El cabello con el que nace el bebé se cae durante los primeros meses de vida. Alrededor de los seis meses, empieza a crecer el pelo definitivo, aunque la densidad y el color pueden seguir variando. No es raro que bebés que nacen pelirrojos se vuelvan rubios, o que aquellos con cabello negro azabache desarrollen mechones rubios más tarde. Incluso los rubios pueden volverse morenos. Para los bebés afrolatinos, la textura también puede cambiar significativamente, de bucles sedosos a un cabello más compacto y áspero en los primeros seis meses.
No será sino hasta cerca de los dos años cuando se podrá tener una idea más clara del aspecto y color que tomará el cabello del niño. Este cambio es similar a lo que ocurre con el color de ojos, donde el color definitivo suele establecerse después de los 6 a 9 meses de vida, aunque en algunos casos, como los ojos azules que se vuelven verdes, puede tardar algunos años.

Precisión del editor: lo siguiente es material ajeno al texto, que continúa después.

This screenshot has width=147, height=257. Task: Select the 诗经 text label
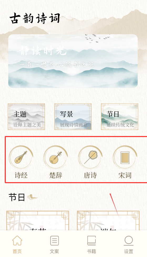click(x=21, y=175)
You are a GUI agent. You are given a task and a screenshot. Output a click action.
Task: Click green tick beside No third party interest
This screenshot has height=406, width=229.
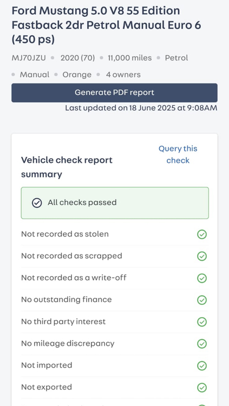coord(202,322)
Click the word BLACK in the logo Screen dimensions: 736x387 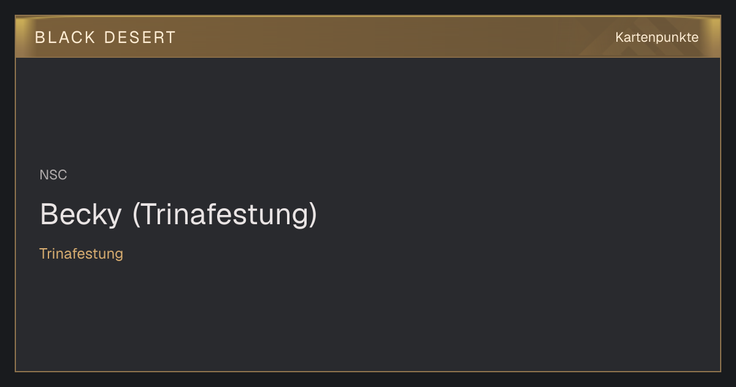point(65,37)
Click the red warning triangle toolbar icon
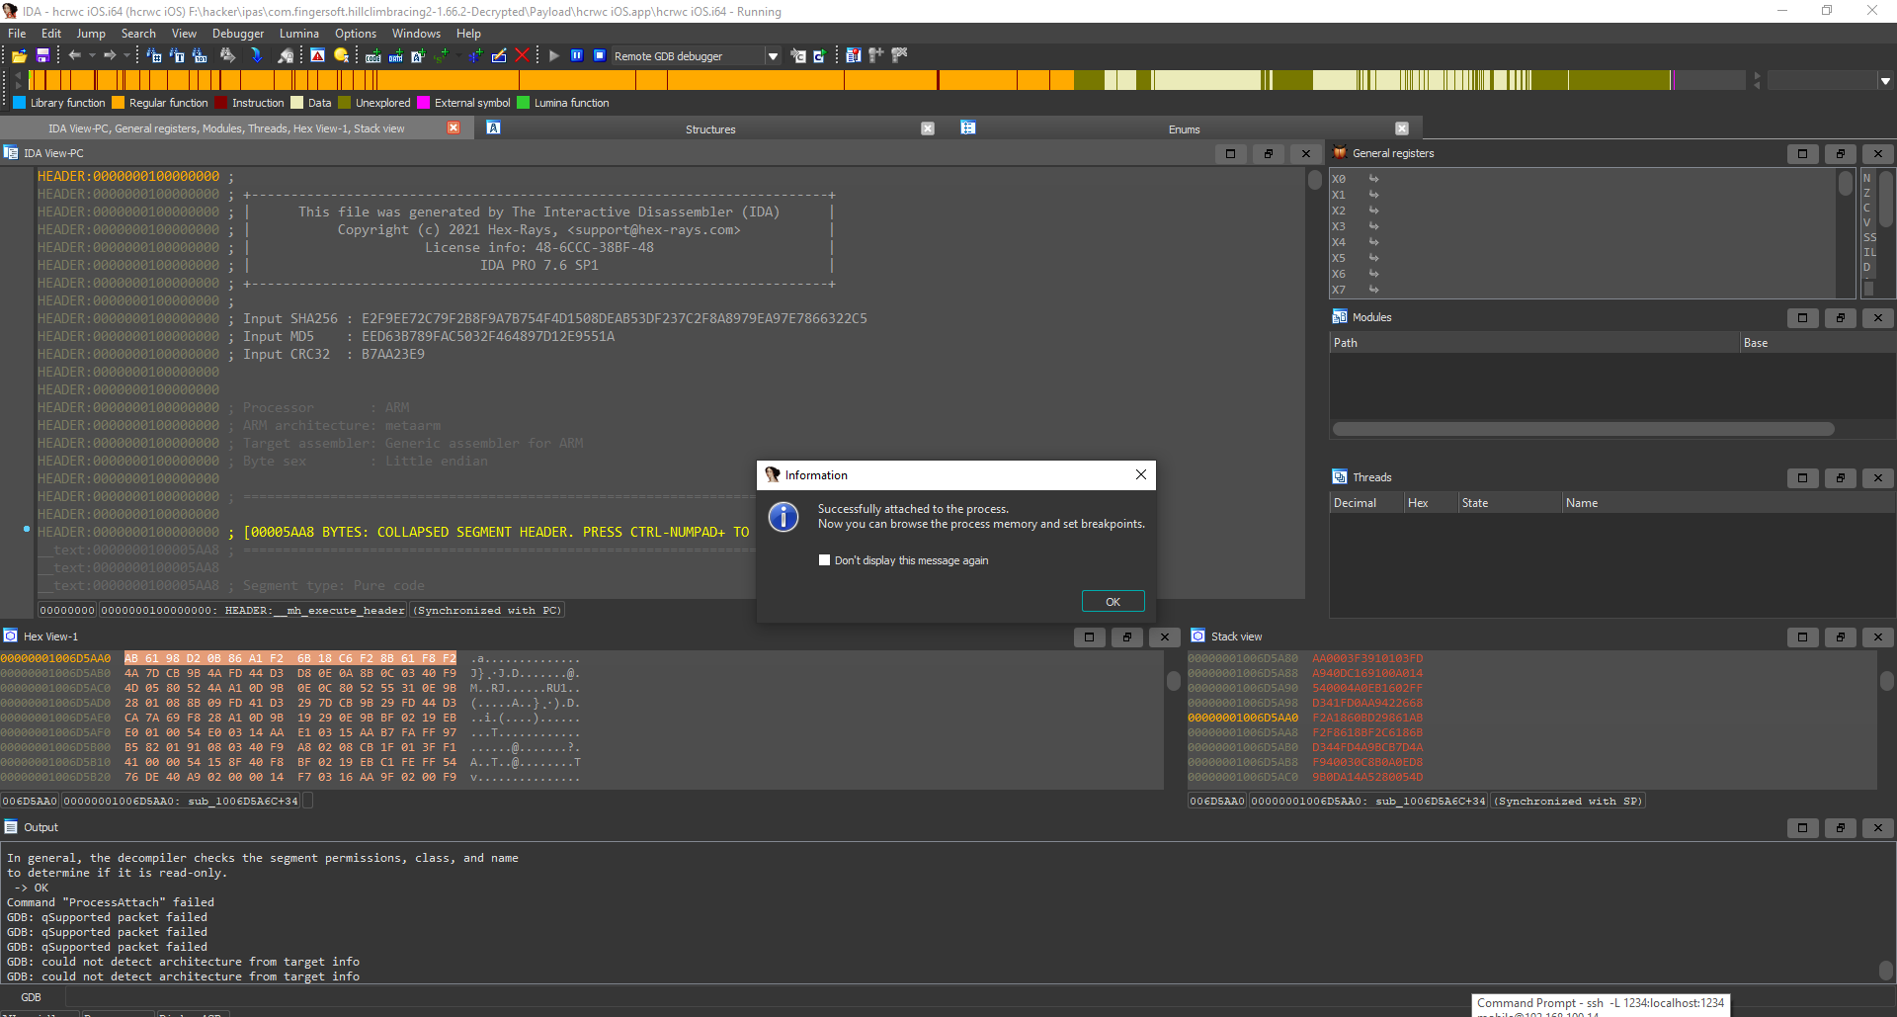 click(317, 56)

Un indicador útil puede ser el color de sus cejas y pestañas: si son más oscuras, es muy probable que este sea el color que tendrá el bebé en su cabello de forma definitiva.

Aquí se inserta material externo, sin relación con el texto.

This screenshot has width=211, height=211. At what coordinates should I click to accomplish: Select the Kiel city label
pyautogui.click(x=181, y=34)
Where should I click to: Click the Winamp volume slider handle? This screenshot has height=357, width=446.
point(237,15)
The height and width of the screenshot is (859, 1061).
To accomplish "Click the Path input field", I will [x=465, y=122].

Genética y Herencia del Color del Cabello
El color de pelo del bebé está únicamente determinado por los genes heredados del padre y de la madre. Las leyes de la genética son las que dictan este proceso. Se considera que el pelo de color oscuro es dominante sobre el pelo claro.

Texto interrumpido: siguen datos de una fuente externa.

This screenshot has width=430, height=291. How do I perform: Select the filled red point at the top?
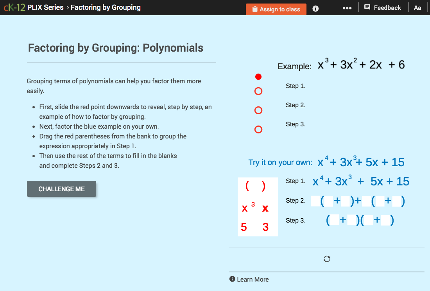tap(258, 77)
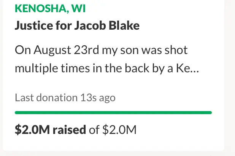The height and width of the screenshot is (156, 235).
Task: Click the description line starting 'On August 23rd'
Action: (101, 51)
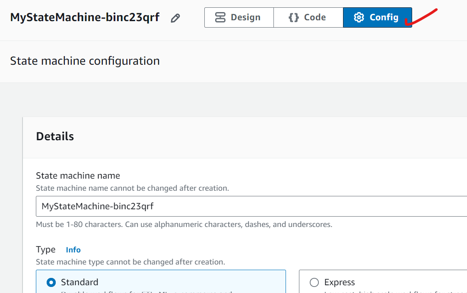The width and height of the screenshot is (467, 293).
Task: Click the State machine configuration heading
Action: 85,61
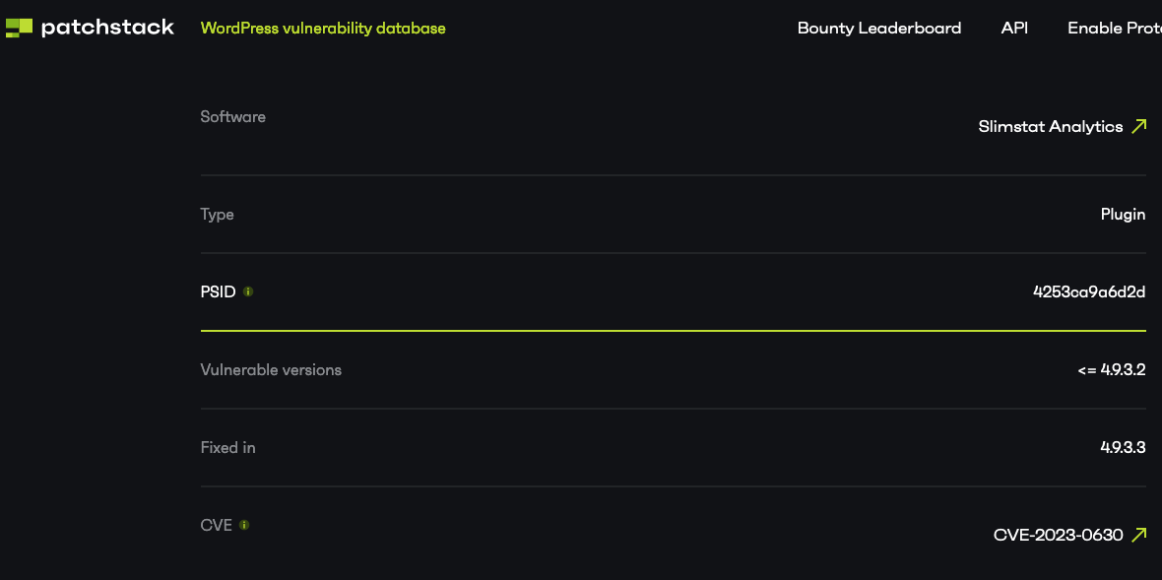Select Enable Protection in the navigation
1162x580 pixels.
coord(1115,29)
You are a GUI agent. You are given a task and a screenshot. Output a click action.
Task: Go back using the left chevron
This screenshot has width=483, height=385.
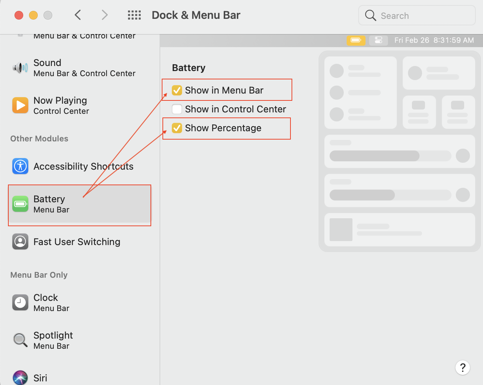[x=78, y=15]

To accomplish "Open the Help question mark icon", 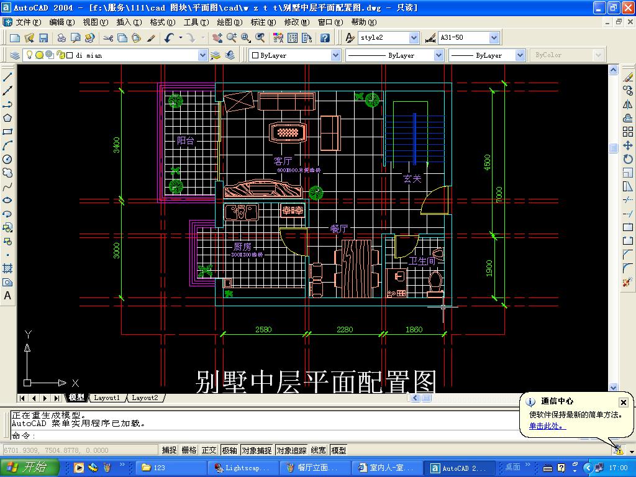I will (325, 38).
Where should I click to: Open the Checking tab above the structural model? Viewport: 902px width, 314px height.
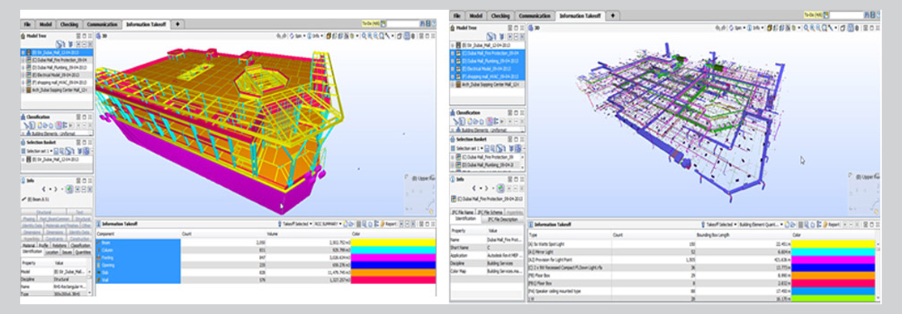coord(69,25)
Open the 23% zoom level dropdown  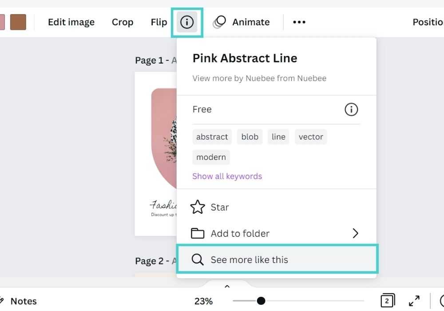pyautogui.click(x=203, y=301)
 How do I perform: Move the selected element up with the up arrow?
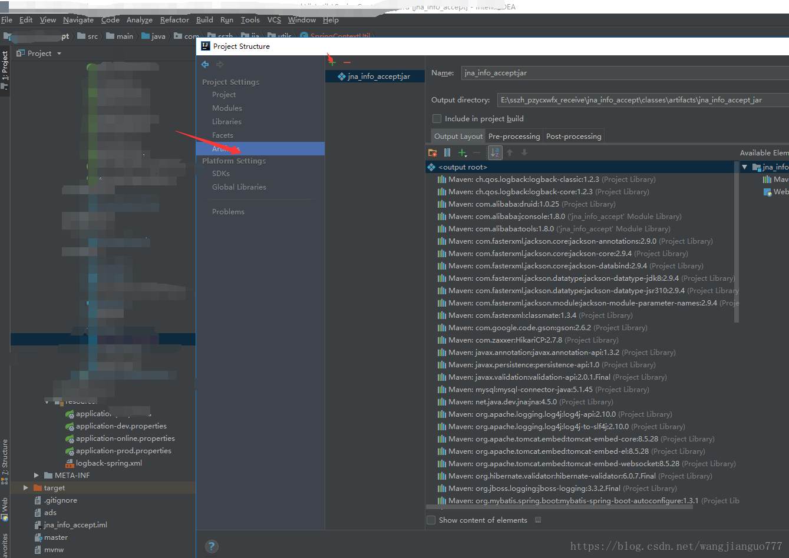(x=510, y=152)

El color de pelo es el resultado de una combinación de dos pares de genes, uno de cada progenitor. Por ejemplo, si un padre tiene el pelo marrón (AA dominante) y la madre rubio (aa recesivo), lo más probable es que el bebé tenga el pelo marrón. Además, se cree que otro par de genes (no-rojo/rojo), determinado por la feomelanina, también influye, siendo el color no-rojo dominante y el rojo recesivo. La combinación de estos pares de genes da como resultado toda la variedad de colores de cabello humano.